19 September 2012

Super Ally Struggles On

by Robbie Devine | CRO guest contributor |

The last twelve months have undoubtedly been the most traumatic in the history of Rangers FC.

Off field issues which led to the collapse of the club have overshadowed what has been going on the park but following the teams latest flop at home against Queen of the South serious questions are now being raised about the managerial abilities of Ally McCoist.

Super Ally the player was a hero in the eyes of the Gers supporters, 355 goals in 418 appearances enough to earn him the status as the clubs best ever goalscorer but Super Ally the manager? Well right now he is struggling and the jury is out.

Inheriting a title winning team from his mentor Walter Smith McCoist was unfortunate that his plans of strengthening the squad were seriously hampered thanks to the lack of support from the disgraced Craig Whyte.

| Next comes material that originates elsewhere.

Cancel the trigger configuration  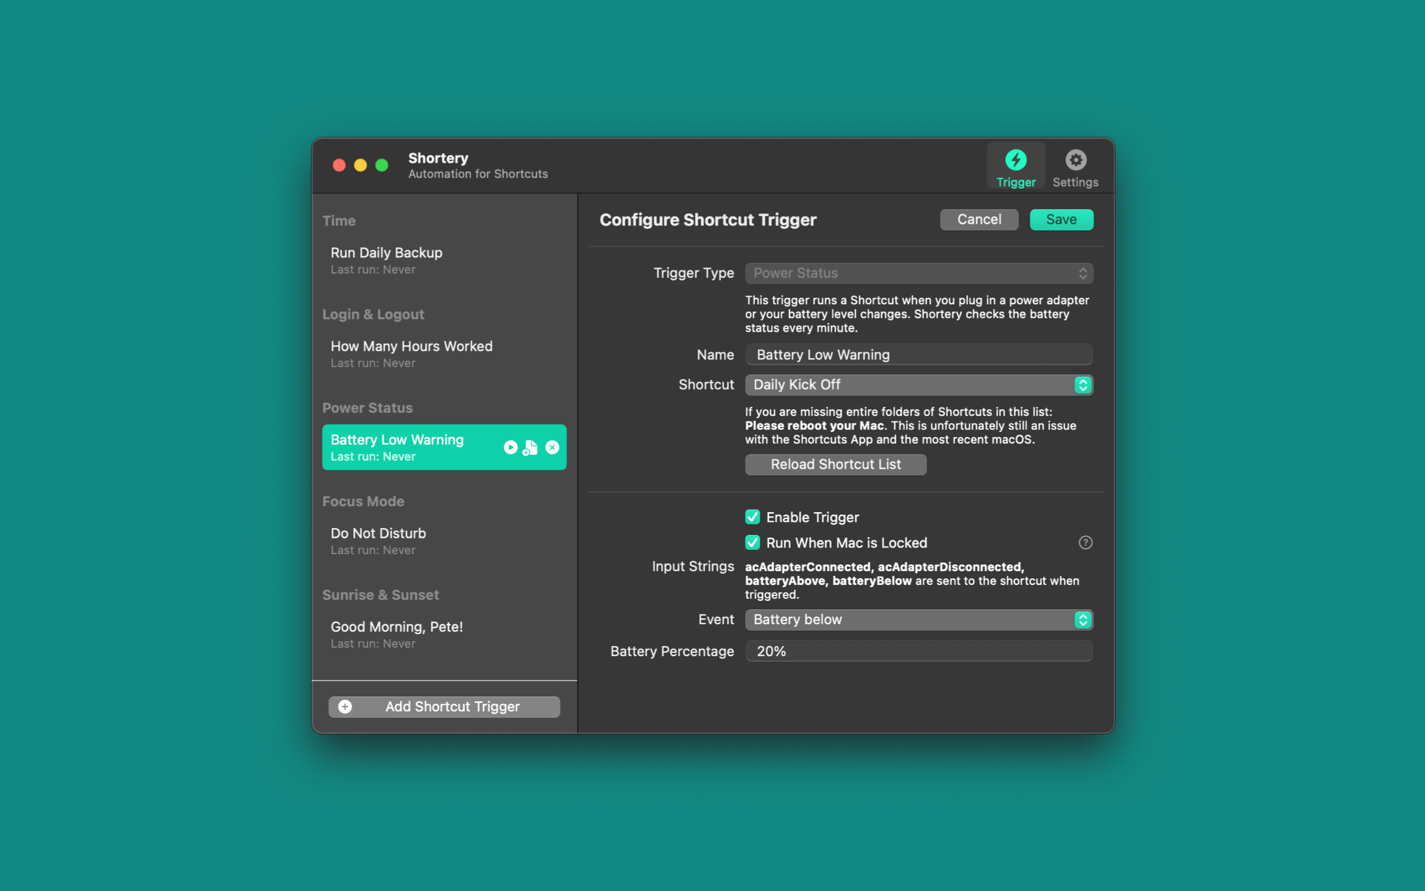979,219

Failure to land his favoured targets Carlos Cuellar, Roland Juhasz, Craig Conway, Tomer Hemed and David Goodwillie began to infuriate McCoist though he was able to sign the likes of US captain Carlos Bocanegra and Lee Wallace.

The first concerns about whether McCoist would be a successful Rangers manager began surfacing after he failed to lead the club into the Champions League after being knocked out by Malmo. That was followed by demotion to the Europa League and a disastrous two legged encounter with Slovenia’s Maribor.

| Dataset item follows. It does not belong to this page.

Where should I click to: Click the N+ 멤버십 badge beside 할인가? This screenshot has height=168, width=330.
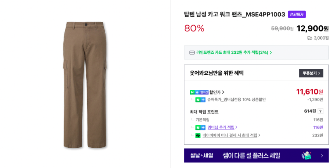coord(199,92)
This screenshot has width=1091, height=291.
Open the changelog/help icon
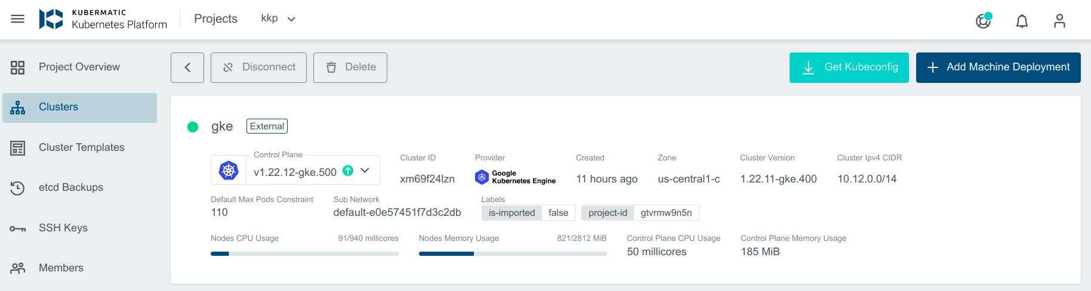click(983, 21)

Further embarrassment was heaped following a 2-1 League Cup defeat at Falkirk though the form of his new look team in the SPL was top notch, a fifteen game unbeaten run which included a 4-2 stuffing of Celtic.

But then came administration - on the heels of the loss of ‘Plan A’: the right boot of Steven Naismith. With a ten point deduction effectively handing the title to Celtic, the players appeared to lose focus and drive fearing for their futures and consecutive home losses against Kilmarnock and Hearts saw McCoist’s team struggle to hold onto second place.

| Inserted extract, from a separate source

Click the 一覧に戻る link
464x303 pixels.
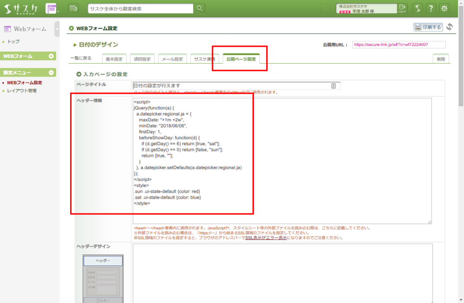pos(81,58)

Hopes of landing any silverware in his debut season as Gers gaffer were dashed as Dundee United knocked them out of the Scottish Cup with the season ending in fears the club may not even exist the following season.

However despite liquidation Charles Green’s consortium have been able to restructure the clubs finances and there was to be football played at Ibrox this year, albeit in the Third Division.

But for the 54 champions of Scotland it has been a real struggle adapting to life in the lower reaches of Scottish football, three draws and poor performances at Peterhead, Berwick and Annan have eradicated much of the sense of fun felt by the travelling Gers support at follow following their team in the third division.

And when we thought it could get no worse, Queen of the South came to Ibrox on a Tuesday night and dismissed us from the Ramsdens Cup. Described by many as featuring the worst first half of football they had ever seen, the team sheet featured the one constant of the McCoist era: players used out of position.

Rangers will still surely win the championship and could still challenge in the other two cups, but it must be said that they are making heavy weather of it when they should be swatting these part-time sides aside with ease.

Whilst McCoist has again indicated that he could have done with a little bit more backing in recruiting fresh blood he does have at his disposal enough players, including several internationalists, to be able to perform at a much higher standard.

Even in their two home league games Rangers have had to overcome the shock of losing an early goal before romping to 5-1 slaughterings over East Stirlingshire and Elgin. And, of course, there was last night.

The Rangers manager has publicly questioned the attitude of his players but despite this there has been no sign of improvement in their away showings and the fans are getting tired of hearing him and the likes of Ian Black continue to admit they are underperforming and must learn to match the physical attributes displayed by their opponents.

Tactically McCoist has yet to show he can come up with a game plan that can overcome a packed defence, and when the going gets tough he struggles to alter his system, if any attempt is made at all.

And his continued use of Neil Murray and John Brown as scouts has to be scrutinised when you consider some of the poor acquisitions that have arrived during his tenure such as Ortiz, Mackay and Celik.

Certainly Ally McCoist has been the Rangers manager during a period of transition, but for the clubs supporters this will not hide the fact that on the park under his stewardship it has not been good viewing.

Its nonsense to even consider his job is under threat but the report card on his first year in charge must read - ‘Can do better’.